Please reproduce word for word the lines of the items below, from the line with "The width and height of the screenshot is (1280, 720)." through the last line of the items, both ends included, and nothing else.

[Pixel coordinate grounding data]
━━━━━━━━━━

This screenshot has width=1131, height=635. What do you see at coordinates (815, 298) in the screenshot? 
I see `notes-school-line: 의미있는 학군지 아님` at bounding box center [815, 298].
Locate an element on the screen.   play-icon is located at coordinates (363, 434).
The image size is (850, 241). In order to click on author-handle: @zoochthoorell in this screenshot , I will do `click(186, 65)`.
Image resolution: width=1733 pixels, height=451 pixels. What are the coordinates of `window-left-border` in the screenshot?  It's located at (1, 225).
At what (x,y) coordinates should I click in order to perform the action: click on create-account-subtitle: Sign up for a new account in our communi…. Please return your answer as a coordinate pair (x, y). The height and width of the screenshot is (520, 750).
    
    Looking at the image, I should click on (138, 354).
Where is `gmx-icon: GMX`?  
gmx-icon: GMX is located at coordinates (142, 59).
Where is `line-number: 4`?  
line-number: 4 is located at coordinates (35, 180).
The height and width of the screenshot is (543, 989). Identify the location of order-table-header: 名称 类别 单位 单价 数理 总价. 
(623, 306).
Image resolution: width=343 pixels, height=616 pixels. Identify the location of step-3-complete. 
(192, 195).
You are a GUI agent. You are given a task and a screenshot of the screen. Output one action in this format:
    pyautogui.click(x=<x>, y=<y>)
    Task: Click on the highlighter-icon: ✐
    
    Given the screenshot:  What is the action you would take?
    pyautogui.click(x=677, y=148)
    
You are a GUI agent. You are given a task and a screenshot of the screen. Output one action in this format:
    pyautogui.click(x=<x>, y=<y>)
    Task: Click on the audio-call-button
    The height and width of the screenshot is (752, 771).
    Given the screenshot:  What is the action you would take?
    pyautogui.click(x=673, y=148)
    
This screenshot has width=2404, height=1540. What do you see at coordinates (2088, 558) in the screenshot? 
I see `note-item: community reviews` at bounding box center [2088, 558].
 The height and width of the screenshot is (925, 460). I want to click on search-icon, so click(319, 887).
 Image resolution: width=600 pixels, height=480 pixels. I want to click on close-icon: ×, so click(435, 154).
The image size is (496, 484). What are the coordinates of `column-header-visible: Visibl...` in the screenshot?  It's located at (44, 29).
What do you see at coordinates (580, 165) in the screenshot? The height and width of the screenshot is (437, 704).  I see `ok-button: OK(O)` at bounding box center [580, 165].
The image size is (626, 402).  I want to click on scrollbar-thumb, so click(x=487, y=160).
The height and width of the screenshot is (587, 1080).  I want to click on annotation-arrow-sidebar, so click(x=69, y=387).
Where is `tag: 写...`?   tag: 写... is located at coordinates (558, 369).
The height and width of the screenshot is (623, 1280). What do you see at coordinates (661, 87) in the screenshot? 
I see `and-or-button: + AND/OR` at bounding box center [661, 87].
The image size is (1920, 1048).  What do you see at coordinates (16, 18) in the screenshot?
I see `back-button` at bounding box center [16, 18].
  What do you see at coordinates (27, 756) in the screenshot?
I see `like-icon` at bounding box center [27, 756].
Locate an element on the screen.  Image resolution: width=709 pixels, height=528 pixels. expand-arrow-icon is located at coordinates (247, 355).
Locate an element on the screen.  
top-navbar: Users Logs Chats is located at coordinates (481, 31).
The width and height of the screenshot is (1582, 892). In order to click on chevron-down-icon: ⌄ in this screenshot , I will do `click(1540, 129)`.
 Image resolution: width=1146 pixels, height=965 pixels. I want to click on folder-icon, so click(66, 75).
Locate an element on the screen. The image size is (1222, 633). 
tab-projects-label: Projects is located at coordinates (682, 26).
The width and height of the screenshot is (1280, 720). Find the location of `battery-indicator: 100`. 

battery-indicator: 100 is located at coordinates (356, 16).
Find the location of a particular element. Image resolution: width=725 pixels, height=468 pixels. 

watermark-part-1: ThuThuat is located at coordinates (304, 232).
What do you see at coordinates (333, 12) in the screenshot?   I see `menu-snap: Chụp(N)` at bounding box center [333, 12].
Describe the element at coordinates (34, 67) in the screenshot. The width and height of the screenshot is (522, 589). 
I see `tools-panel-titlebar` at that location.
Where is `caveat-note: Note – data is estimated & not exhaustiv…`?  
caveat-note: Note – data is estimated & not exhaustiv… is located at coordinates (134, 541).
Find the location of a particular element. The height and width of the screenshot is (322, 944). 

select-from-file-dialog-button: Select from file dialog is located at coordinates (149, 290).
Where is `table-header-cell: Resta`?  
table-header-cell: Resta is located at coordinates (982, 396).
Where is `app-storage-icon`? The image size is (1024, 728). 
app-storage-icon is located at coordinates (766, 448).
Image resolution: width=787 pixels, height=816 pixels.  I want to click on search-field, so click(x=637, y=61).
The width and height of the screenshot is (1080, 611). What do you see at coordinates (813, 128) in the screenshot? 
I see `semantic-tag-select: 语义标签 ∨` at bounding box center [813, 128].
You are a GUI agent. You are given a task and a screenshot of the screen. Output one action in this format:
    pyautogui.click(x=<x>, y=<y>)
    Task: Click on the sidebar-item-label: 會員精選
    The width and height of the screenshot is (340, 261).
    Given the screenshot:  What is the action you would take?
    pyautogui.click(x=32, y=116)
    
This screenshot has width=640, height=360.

━━━━━━━━━━

- [Answer box]:
The width and height of the screenshot is (1280, 720). Find the location of `battery-indicator: 100`. 

battery-indicator: 100 is located at coordinates (356, 16).
Find the location of a particular element. Image resolution: width=725 pixels, height=468 pixels. 

watermark-part-1: ThuThuat is located at coordinates (304, 232).
What do you see at coordinates (333, 12) in the screenshot?   I see `menu-snap: Chụp(N)` at bounding box center [333, 12].
Describe the element at coordinates (34, 67) in the screenshot. The width and height of the screenshot is (522, 589). 
I see `tools-panel-titlebar` at that location.
Where is `caveat-note: Note – data is estimated & not exhaustiv…`?  
caveat-note: Note – data is estimated & not exhaustiv… is located at coordinates (134, 541).
Find the location of a particular element. The height and width of the screenshot is (322, 944). 

select-from-file-dialog-button: Select from file dialog is located at coordinates (149, 290).
Where is `table-header-cell: Resta`?  
table-header-cell: Resta is located at coordinates (982, 396).
Where is `app-storage-icon`? The image size is (1024, 728). 
app-storage-icon is located at coordinates (766, 448).
Image resolution: width=787 pixels, height=816 pixels.  I want to click on search-field, so click(x=637, y=61).
The width and height of the screenshot is (1080, 611). What do you see at coordinates (813, 128) in the screenshot? 
I see `semantic-tag-select: 语义标签 ∨` at bounding box center [813, 128].
You are a GUI agent. You are given a task and a screenshot of the screen. Output one action in this format:
    pyautogui.click(x=<x>, y=<y>)
    Task: Click on the sidebar-item-label: 會員精選
    The width and height of the screenshot is (340, 261).
    Given the screenshot:  What is the action you would take?
    pyautogui.click(x=32, y=116)
    
This screenshot has width=640, height=360.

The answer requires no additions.